В тот год уголовников в Уфимской тюрьме содержалось немного, всего в пяти или шести камерах, а все этажи были забиты политическими. В одиночках сидело по десять человек. Только самых опасных, вроде Якутова, держали отдельно. Здесь были рабочие, участвовавшие в Декабрьском восстании, крестьяне, разорявшие помещичьи усадьбы и хлебные амбары, были ожидавшие суда и уже осужденные.
В пересыльных камерах сидели те, кого везли либо на следствие по месту "свершения преступления", либо для отбывания ссылки и каторжного срока.
В шестой камере помещалось двенадцать человек, - дознания по делам многих из них еще не были закончены.
По сравнению с "политиками" уголовники пользовались кое-какими привилегиями. Они подметали коридоры и контору, разносили бачки с пищей, убирали во дворе снег. За эту работу им подбрасывали лишнюю пайку хлеба и миску баланды, предоставляли право свиданий с родными и давали разрешение на передачи.
Люди это были разные, как различны были и совершенные ими преступления: убийства, кражи, поджоги, грабежи.

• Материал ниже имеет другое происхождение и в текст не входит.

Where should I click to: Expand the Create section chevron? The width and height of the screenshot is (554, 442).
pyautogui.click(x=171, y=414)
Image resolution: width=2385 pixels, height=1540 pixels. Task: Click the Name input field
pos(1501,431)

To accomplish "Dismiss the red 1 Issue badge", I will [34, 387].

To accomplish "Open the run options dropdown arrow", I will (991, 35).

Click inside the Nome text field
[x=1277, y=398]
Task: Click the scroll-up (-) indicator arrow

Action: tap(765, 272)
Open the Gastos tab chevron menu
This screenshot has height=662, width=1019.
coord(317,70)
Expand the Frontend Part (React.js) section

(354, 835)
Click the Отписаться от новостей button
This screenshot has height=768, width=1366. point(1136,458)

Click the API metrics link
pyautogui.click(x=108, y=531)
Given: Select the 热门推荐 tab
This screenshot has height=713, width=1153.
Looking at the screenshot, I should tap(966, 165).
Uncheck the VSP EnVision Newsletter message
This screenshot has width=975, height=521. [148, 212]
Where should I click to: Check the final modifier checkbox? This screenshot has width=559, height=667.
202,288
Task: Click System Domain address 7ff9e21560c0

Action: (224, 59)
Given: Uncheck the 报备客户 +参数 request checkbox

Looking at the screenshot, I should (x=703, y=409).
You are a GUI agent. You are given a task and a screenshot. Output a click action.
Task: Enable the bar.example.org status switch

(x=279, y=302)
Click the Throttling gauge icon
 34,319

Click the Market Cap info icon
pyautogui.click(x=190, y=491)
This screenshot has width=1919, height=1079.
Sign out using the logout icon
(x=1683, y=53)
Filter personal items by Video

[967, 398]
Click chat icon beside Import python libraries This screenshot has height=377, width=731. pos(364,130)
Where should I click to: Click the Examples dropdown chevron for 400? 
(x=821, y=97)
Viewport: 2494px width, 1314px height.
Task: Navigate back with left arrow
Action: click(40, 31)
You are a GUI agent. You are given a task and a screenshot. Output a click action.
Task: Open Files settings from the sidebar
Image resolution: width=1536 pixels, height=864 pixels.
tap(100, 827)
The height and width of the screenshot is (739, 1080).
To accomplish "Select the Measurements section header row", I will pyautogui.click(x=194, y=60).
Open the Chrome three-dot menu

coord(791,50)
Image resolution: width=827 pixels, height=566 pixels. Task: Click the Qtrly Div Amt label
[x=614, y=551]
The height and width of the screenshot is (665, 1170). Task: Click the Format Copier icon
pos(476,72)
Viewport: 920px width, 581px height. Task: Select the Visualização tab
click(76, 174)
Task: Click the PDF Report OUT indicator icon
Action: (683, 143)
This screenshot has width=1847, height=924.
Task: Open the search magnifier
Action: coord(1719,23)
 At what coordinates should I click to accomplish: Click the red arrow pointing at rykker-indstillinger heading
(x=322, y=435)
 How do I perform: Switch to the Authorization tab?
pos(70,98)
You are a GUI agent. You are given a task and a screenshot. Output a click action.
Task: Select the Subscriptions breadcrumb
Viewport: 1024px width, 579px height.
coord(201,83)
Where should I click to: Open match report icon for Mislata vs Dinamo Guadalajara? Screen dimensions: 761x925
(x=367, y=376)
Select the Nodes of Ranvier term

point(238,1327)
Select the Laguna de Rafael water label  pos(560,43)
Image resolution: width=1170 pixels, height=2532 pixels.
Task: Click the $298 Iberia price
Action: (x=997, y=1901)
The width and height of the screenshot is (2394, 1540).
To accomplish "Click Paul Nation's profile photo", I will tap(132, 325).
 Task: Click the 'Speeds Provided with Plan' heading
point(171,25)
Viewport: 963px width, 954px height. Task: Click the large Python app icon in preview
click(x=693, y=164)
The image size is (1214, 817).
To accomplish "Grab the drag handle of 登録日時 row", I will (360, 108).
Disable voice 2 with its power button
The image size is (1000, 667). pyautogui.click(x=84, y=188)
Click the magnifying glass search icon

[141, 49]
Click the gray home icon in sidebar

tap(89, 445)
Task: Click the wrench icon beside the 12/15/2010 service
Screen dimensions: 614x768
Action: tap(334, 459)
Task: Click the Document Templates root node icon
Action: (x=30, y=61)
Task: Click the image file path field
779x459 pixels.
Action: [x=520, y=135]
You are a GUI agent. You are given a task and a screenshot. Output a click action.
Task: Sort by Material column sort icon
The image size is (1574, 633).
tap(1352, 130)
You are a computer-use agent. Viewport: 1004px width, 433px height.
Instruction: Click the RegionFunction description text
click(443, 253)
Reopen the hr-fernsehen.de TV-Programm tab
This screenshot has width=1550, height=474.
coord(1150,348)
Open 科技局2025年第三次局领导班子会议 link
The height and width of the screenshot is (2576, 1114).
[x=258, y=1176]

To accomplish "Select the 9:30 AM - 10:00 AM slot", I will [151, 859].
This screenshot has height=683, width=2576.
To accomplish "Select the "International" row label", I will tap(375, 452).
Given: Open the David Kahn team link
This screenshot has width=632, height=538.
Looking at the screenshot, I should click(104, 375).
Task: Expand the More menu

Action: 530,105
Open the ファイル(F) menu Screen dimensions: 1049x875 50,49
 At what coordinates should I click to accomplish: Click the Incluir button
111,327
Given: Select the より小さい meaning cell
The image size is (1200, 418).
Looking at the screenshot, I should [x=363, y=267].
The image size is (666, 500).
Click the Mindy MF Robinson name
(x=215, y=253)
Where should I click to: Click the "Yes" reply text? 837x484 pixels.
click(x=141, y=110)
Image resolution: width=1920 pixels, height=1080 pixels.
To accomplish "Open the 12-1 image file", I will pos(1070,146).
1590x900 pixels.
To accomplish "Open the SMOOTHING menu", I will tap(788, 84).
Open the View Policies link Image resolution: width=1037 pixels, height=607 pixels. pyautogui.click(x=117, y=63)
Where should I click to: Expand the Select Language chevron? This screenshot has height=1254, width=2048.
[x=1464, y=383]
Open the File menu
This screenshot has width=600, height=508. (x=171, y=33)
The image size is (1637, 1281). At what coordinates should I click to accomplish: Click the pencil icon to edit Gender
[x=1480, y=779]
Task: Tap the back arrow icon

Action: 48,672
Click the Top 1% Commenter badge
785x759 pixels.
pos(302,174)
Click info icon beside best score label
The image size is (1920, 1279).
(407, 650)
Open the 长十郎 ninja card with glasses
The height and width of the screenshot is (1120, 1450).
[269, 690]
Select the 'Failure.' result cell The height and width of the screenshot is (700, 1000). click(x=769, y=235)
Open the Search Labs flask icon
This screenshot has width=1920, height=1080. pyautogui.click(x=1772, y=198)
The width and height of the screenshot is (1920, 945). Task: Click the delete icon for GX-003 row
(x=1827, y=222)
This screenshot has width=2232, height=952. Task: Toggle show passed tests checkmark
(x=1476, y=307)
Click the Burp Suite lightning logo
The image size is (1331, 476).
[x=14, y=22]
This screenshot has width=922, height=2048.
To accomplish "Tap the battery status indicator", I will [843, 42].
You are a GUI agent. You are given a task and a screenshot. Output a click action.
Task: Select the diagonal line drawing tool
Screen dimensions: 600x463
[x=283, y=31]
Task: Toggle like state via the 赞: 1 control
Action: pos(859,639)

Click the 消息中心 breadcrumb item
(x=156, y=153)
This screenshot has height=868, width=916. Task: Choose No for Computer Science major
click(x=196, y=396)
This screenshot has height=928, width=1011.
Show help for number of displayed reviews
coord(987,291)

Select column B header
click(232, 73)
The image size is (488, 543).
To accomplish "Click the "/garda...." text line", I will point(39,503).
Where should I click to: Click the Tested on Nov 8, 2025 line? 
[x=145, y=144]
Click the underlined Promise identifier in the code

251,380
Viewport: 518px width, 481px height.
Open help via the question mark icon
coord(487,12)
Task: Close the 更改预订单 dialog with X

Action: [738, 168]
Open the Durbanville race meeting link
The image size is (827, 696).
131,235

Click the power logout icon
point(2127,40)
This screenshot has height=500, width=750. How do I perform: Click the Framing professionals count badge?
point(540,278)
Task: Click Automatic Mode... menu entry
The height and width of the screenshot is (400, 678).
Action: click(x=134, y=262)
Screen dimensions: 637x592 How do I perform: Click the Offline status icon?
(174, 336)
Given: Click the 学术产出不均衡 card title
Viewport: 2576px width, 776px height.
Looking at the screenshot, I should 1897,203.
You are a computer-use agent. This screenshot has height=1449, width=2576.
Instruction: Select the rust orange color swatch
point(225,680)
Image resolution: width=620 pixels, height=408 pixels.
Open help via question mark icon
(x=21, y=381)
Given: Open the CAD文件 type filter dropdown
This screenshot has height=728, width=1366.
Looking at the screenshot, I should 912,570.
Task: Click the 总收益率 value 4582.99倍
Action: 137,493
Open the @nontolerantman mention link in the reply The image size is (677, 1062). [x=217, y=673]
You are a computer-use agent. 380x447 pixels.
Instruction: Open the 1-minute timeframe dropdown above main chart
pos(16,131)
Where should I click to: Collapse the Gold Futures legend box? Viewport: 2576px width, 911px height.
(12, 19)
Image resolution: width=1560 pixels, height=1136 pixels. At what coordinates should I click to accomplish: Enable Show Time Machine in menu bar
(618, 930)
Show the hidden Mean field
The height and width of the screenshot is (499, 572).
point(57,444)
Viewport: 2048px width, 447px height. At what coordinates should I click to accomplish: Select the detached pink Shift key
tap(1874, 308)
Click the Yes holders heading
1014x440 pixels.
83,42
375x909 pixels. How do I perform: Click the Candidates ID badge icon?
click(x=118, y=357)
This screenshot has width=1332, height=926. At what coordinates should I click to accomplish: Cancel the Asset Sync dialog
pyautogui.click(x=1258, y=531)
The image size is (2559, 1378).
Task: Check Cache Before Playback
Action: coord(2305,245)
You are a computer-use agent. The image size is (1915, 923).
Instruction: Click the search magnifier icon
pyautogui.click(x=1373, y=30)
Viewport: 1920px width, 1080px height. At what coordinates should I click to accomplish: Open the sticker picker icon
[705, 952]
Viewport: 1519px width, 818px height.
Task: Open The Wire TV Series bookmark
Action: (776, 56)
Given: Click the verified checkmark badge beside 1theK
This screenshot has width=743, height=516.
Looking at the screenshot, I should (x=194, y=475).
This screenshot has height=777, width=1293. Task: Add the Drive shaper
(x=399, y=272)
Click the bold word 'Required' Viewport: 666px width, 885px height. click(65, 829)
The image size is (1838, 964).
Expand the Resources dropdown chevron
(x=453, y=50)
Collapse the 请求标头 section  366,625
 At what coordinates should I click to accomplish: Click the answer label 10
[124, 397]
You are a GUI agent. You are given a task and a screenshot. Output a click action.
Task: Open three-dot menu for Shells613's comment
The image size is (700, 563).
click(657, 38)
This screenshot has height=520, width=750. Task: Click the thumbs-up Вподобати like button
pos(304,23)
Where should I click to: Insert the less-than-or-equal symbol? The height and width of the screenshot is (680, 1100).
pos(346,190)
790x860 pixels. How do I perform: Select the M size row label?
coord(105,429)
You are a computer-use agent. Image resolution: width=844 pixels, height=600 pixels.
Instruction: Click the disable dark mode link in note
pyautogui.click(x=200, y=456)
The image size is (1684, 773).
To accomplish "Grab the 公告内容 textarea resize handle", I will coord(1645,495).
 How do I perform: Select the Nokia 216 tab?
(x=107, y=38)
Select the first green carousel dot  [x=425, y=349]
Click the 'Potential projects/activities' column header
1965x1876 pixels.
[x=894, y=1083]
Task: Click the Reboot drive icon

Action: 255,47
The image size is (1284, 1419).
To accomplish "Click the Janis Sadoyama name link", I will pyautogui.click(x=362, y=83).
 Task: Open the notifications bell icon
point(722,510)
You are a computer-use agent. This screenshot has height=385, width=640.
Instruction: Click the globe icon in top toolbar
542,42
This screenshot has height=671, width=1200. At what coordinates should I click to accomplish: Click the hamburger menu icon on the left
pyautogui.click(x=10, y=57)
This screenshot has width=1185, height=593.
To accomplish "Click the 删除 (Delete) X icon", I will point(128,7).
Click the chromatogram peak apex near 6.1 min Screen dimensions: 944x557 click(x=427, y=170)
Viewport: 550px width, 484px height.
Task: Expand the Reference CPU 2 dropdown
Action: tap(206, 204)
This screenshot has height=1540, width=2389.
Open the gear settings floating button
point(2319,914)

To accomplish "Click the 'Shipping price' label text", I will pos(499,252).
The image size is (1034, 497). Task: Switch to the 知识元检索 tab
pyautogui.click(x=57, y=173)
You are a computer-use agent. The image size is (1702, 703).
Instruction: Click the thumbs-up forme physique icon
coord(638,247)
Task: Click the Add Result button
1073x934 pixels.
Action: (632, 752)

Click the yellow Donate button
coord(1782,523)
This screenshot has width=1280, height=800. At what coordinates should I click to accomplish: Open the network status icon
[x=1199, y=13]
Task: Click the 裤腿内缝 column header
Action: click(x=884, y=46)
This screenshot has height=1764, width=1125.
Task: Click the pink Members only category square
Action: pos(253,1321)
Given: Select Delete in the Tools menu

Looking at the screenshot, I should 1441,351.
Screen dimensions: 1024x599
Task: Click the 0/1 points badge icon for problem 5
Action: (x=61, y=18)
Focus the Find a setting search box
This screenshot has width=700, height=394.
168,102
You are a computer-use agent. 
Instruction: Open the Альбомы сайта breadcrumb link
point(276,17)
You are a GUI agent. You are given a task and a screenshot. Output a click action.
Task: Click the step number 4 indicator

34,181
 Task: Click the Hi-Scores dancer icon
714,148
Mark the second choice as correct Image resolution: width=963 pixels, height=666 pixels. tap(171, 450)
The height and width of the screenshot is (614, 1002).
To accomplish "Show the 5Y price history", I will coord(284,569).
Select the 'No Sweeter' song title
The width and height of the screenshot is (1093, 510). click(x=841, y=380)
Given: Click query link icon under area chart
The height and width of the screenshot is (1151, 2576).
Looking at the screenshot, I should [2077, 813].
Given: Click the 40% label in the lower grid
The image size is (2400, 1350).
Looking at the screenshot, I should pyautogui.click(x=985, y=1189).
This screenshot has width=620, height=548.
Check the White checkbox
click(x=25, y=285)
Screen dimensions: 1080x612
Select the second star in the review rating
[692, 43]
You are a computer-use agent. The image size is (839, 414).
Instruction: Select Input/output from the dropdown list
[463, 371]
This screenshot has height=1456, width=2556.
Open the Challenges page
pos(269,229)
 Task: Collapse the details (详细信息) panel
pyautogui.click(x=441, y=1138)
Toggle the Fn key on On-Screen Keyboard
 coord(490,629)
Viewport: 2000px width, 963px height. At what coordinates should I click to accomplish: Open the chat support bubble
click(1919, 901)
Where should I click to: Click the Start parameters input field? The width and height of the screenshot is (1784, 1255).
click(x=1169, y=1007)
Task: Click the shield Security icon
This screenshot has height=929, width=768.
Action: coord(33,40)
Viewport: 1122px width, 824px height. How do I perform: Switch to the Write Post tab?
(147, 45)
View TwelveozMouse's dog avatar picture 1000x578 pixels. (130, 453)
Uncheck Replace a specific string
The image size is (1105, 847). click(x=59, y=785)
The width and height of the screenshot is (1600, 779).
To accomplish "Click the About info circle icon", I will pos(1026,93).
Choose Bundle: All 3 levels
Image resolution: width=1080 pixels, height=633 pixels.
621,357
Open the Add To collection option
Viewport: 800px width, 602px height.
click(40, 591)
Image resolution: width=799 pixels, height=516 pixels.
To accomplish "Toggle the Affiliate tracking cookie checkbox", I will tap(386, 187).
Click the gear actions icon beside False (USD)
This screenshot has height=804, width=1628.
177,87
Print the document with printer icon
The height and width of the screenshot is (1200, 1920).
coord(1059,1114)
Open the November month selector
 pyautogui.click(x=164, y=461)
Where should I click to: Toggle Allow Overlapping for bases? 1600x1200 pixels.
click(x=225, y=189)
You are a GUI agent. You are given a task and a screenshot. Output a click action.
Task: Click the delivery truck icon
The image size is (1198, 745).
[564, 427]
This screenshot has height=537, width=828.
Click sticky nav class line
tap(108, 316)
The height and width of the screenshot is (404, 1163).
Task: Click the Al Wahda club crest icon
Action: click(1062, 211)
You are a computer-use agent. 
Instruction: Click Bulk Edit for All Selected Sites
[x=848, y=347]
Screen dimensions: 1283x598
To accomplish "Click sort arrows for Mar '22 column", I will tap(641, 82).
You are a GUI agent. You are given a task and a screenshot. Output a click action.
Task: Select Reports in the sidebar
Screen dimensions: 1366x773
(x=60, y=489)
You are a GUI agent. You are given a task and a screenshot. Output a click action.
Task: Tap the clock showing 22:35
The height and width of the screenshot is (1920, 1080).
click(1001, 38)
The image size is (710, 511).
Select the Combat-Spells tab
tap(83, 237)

Разные по характерам, по привычкам и склонностям, они и вели себя по-разному.
Одни целыми днями лежали на нарах лицом к стене, поднимаясь только для того, чтобы оправиться и поесть, другие, матерно ругаясь, резались в карты, в буру, в железку или очко. Карты за известную мзду проносил в тюрьму тот же Присухин, - его уголовники считали самым добрым и покладистым надзирателем и звали его в глаза и за глаза "папашей".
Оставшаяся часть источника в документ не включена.